Reed often went against the popular grain, calling out critical hits for what he saw as their fatal flaws. And he wasn’t unaware that he was bucking the tide, writing in late 2017 about “The Shape of Water,” “Here I am again, out on a limb with a saw in my hand. I’ve been here before, but never have I disagreed with quite so many colleagues (including a few I actually respect) about the same movie. But as the year draws to a close, I remain aghast at the way critics have not only embraced but slobbered over ‘The Shape of Water.’”

The film would, a few months later, win four Oscars, including those for directing and best picture.

Reed’s take on it? “[T]he more I try to find some kind of justifiable meaning and relevance, the more I find ‘The Shape of Water’ a loopy, lunkheaded load of drivel,” he wrote. “Not as stupid and pointless as that other critically overrated piece of junk ‘Get Out,’ but determined to go down trying.”

After Marlee Matlin won the 1987 Oscar for actress in a lead role for her work in “Children of a Lesser God,” Reed declared that she had won only because of a “pity vote.” He said nominating her was a waste because there weren’t many roles for a “deaf mute” to perform.

Matlin said years later that she couldn’t forget Reed’s words. “That stupid, f—ing ...,” Matlin told The Times’ columnist Glenn Whipp many years later, in 2021. “Clearly authenticity wasn’t in his vocabulary.”

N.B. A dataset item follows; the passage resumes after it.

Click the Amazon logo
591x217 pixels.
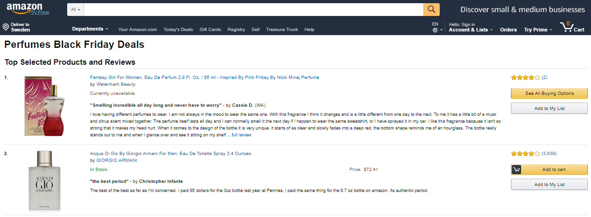click(x=24, y=8)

Reed was an occasional actor himself, making a cameo in the 1978 version of “Superman” and performing small parts in a few films in the 1970s and ‘80s. He also hosted “At the Movies” for a while, taking a seat across from fellow critic Bill Harris, and served as a panelist on “The Gong Show.”

He was openly gay but declared himself free of relationships, “except friends.”

“Love is not something that I’ve been really good at,” he told the New York Times in 2018. “I think people are intimidated by people with opinions.”

Reed lived from 1969 until his death at the Dakota in Manhattan in a two-bedroom, two-bath apartment he bought for $30,000.

Reed’s final story for the Observer was an appreciation last December for Arthur L. Carter, who founded the outlet.

“Carter cared more about writers than their editorial opinions,” the critic wrote. “He was devoted to quality. He never rejected a single idea of mine and never failed to share enthusiasm for an article or review that particularly appealed to him. An expression of approval, no matter how small, is meaningful to a writer and is often overlooked. Carter was careful to make his approval every bit as valuable as his occasional criticism. As the only journalist known to have appeared in The New York Observer from its inception, I am proud to say that I have no memory of any negative reaction to any single review or feature I ever wrote. That, for any journalist with the remotest controversial reputation, is something uniquely unheard of.”

It was a self-centered burst of kindness that ran counter to much of what Reed was known for.

“I’d like to be remembered as someone who really tried to make things better,” the writer told his Observer editor earlier this year, according to the AP. “Or at least respected what was good when it happened. Not as a curmudgeon. That’s not what I am in real life.”